Presiden Dewan Kepausan untuk Dialog Antaragama Kardinal Miguel ngel Ayuso Guixot mengatakan, “Seluruh perjalanan ke Irak sangat penting. Setiap momen ditandai dengan gerakan dan kata-kata yang meninggalkan bekas.” Bersamaan dengan penandatanganan Dokumen tentang Persaudaraan Manusia di Abu Dhabi tahun 2019, kunjungan ke Irak itu adalah “tonggak penting langkah dialog antaragama.”
Sesuai yang dikatakan Patriark itu, Kardinal Ayuso mengatakan bahwa Paus, “datang ke Irak sebagai pastor untuk memberitahukan kepada rakyat Irak: kalian semua bersaudara.” Ini bukan sekadar “persaudaraan teoretis,” jelas Kardinal Ayuso. Sebaliknya, itu panggilan bagi setiap orang “untuk berkomitmen ‘agar impian Allah itu menjadi kenyataan: bahwa keluarga manusia bisa menjadi ramah dan menerima dengan baik semua anak-anaknya, yang, dengan memandang langit yang sama, berjalan dalam damai di bumi yang sama’.”
Kardinal Ayuso menyoroti kunjungan kehormatan Paus ke Grand Ayatollah Sayyid Ali al-Husayni al-Sistani sebagai kontribusi “sangat penting” untuk membangun persaudaraan di antara umat Kristen dan Muslim.
Demikian pula, pertemuan doa di Dataran Ur, rumah Abraham, bapa dari tiga agama monoteistik besar, “adalah kesempatan untuk berdoa bersama umat beriman dari tradisi-tradisi agama lain … untuk menemukan kembali alasan hidup bersama di antara saudara-saudara, untuk membangun kembali tatanan sosial melampaui faksi-faksi dan suku-suku bangsa, dan untuk mengirim pesan ke Timur Tengah dan ke seluruh dunia.” Di Ur, lanjut kardinal itu, Paus menjelaskan bahwa “religiusitas sejati” adalah yang “menyembah Allah dan mencintai sesama.”

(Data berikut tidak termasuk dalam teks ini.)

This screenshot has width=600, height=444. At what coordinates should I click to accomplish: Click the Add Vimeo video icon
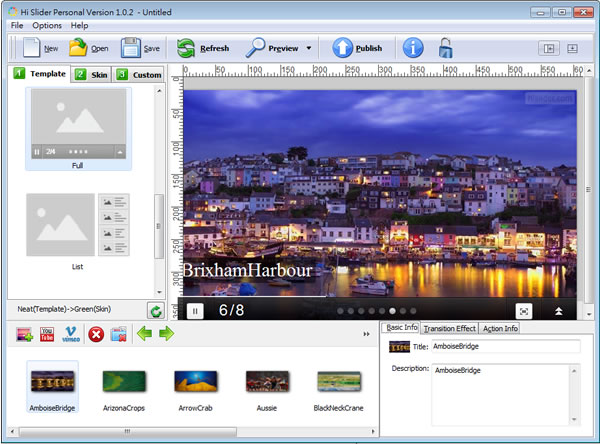(71, 334)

Webinar itu juga diikuti Asisten Direktur Jenderal UNESCO, Ernesto Ottone Ramirez yang, bersama Pastor Olivier Poquillon OP (Dominikan), menyoroti inisiatif “Bangkitkan Semangat Mosul” dari UNESCO.
Menteri Kebudayaan Irak dan Menteri Kebudayaan UEA menekankan tantangan bersama yang dihadapi masyarakat wilayah itu. Juga berbicara pada acara itu perwakilan umat Islam Irak, Dr Sayyed Jawad Al-Khoei, salah satu pendiri Dewan Irak untuk Dialog Antaragama, dan Sheich Abdel-Wahab Taha Al-Sammerai yang merupakan Imam Masjid Abu Hanifa di Baghad.(PEN@ Katolik/paul c pati/Christopher Wells/Vatican News)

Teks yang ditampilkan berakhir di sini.